Collected data:
/---

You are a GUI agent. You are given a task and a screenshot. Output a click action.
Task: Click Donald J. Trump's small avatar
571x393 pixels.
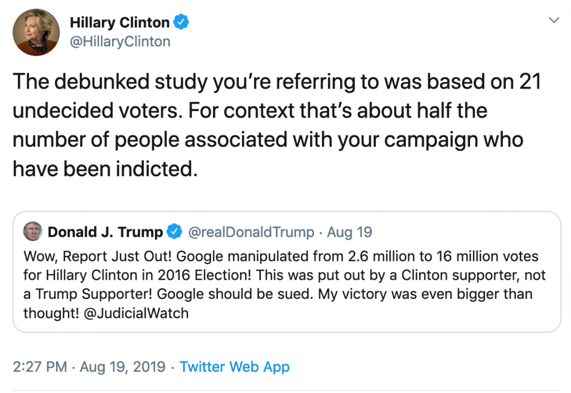click(x=32, y=231)
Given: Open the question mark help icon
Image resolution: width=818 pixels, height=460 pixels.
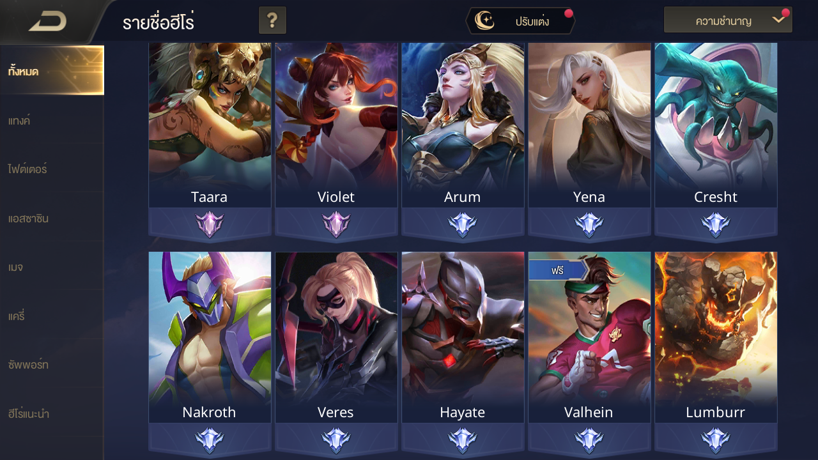Looking at the screenshot, I should click(x=272, y=20).
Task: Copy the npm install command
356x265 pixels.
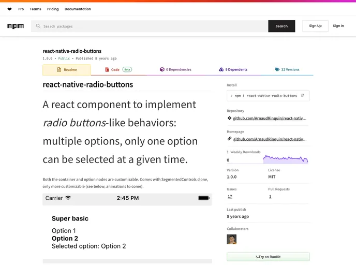Action: click(303, 96)
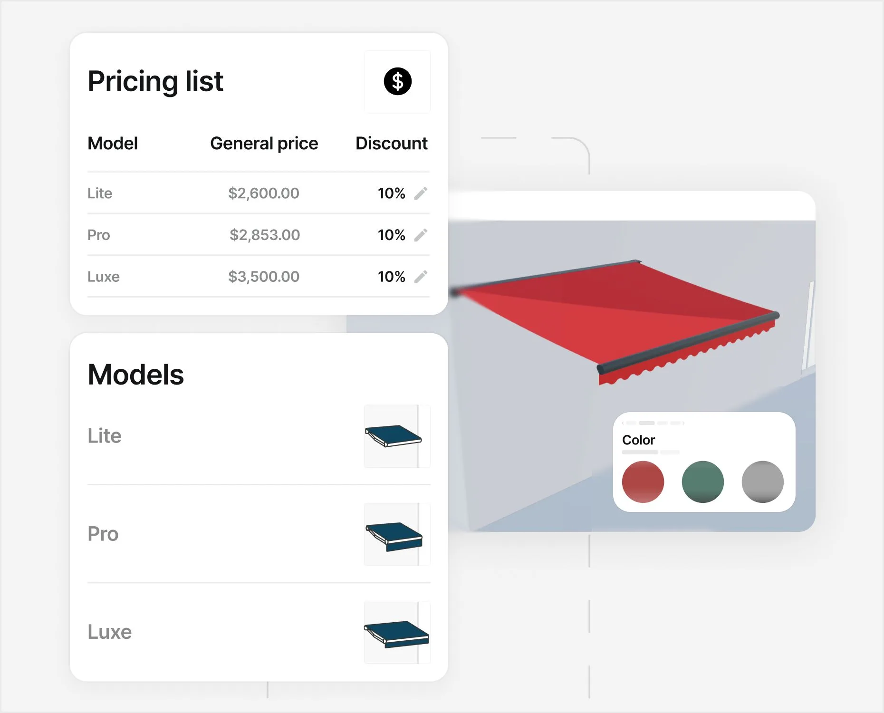Choose the gray color swatch
Viewport: 884px width, 713px height.
pyautogui.click(x=762, y=482)
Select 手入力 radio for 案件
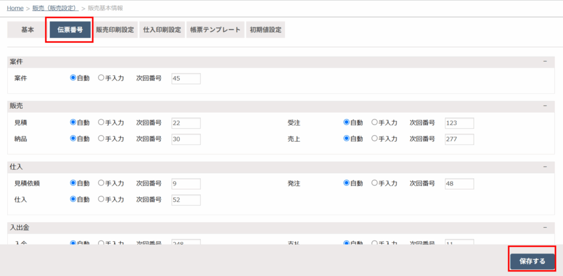Screen dimensions: 563x276 point(101,78)
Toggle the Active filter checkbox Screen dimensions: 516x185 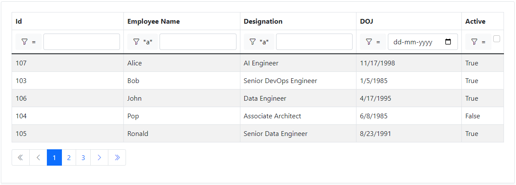pos(497,39)
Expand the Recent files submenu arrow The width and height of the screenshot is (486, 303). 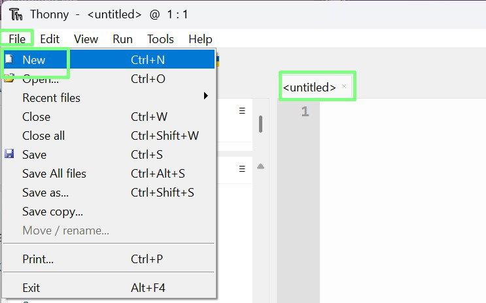pos(206,95)
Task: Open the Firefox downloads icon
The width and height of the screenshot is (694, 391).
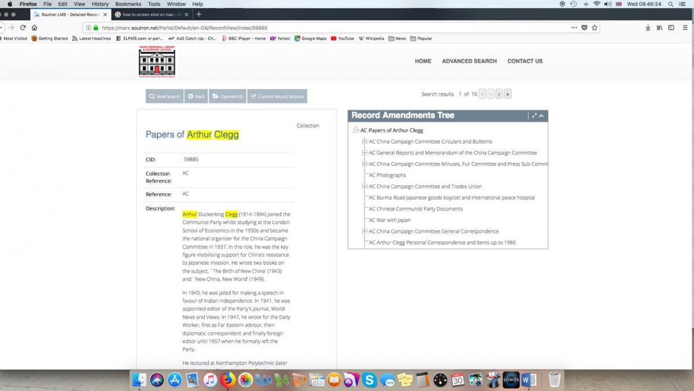Action: [648, 27]
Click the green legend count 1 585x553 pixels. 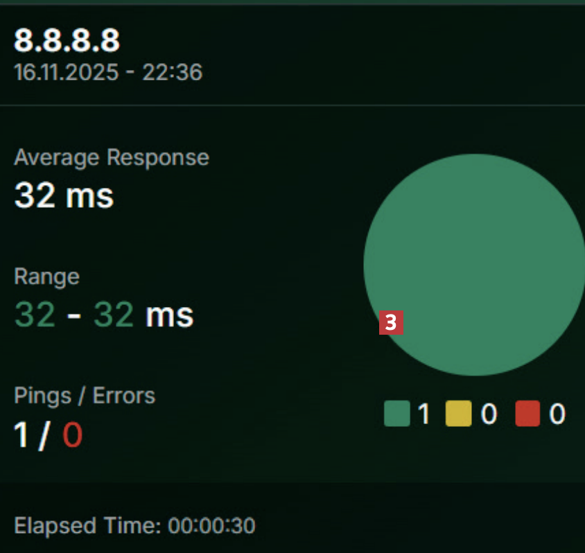point(424,414)
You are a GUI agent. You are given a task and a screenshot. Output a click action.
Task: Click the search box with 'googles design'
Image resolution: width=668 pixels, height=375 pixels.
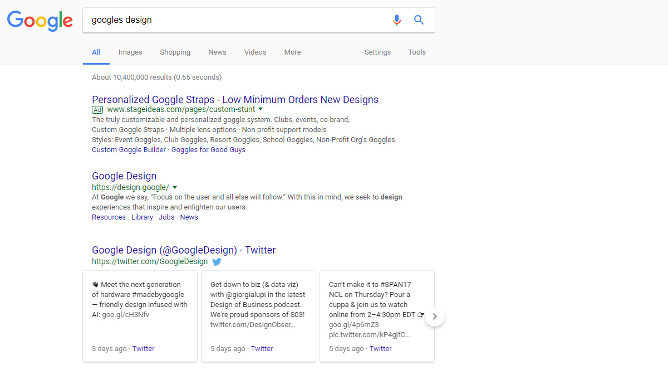[234, 20]
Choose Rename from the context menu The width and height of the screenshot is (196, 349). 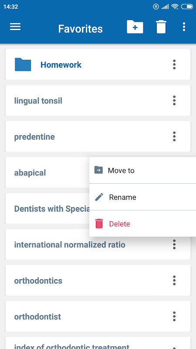pyautogui.click(x=143, y=197)
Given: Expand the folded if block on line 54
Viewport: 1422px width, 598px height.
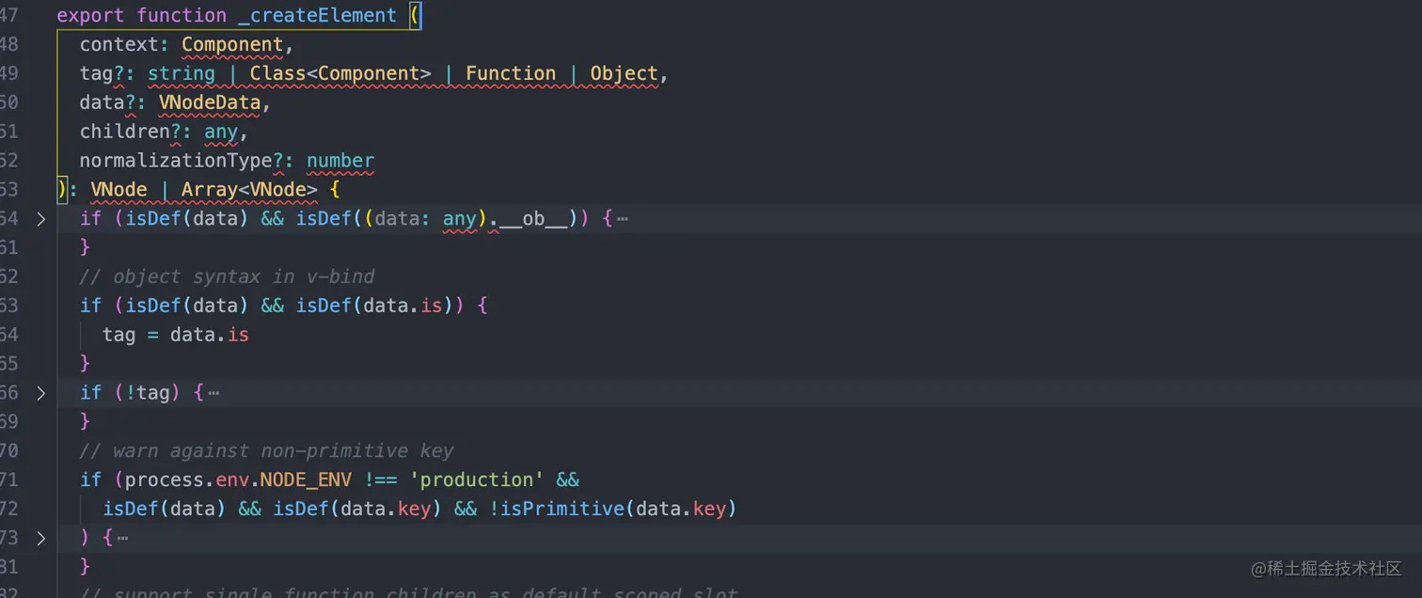Looking at the screenshot, I should point(41,219).
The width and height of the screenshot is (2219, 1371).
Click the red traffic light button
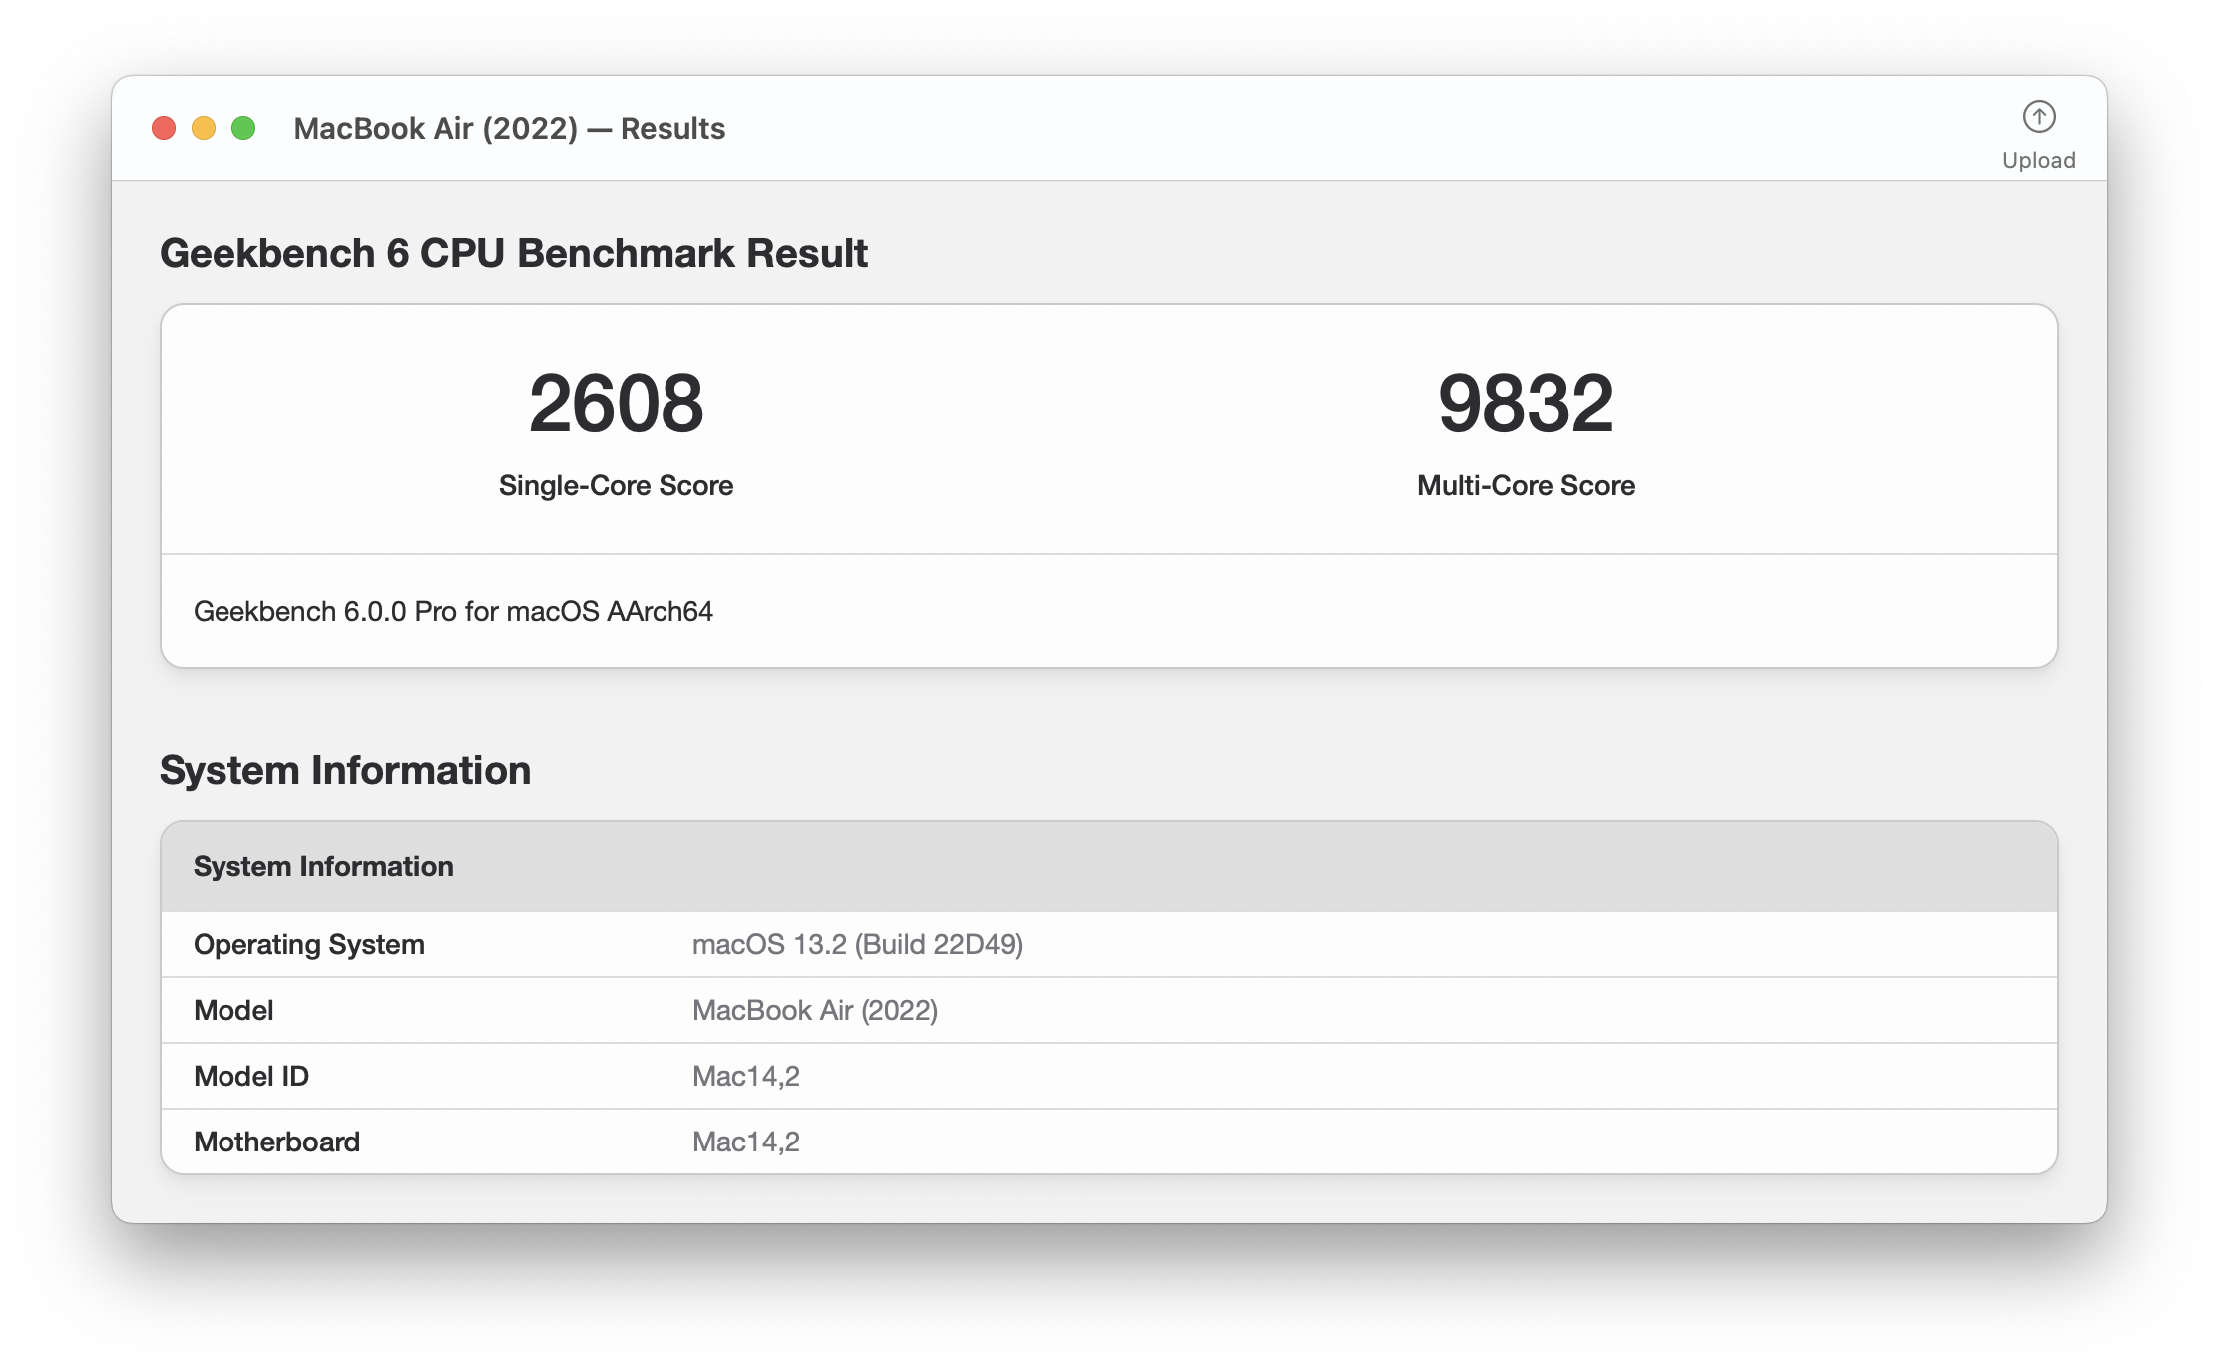164,127

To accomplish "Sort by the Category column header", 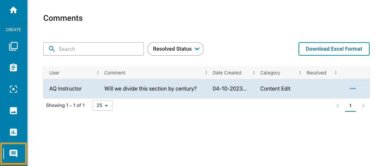I will tap(270, 73).
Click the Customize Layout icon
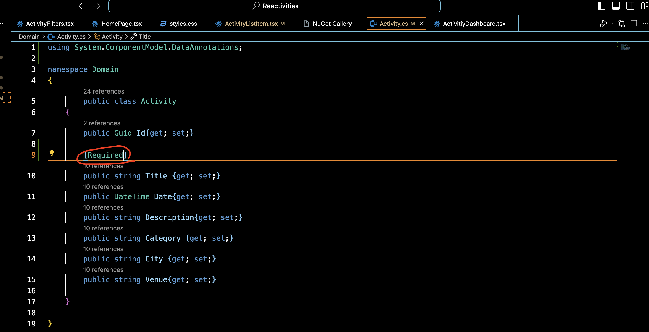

\---

*TASK TO COMPLETE*:
Copy out the lines of the items, unchanged, from the very first one through the line containing "Looking at the screenshot, I should click(x=272, y=20).", including both ends. Leave the pictures out of your answer.

*COMPLETE OUTPUT*:
You are a GUI agent. You are given a task and a screenshot. Output a click action.
Task: Click Donald J. Trump's small avatar
571x393 pixels.
click(x=32, y=231)
Given: Open the question mark help icon
Image resolution: width=818 pixels, height=460 pixels.
Looking at the screenshot, I should click(x=272, y=20).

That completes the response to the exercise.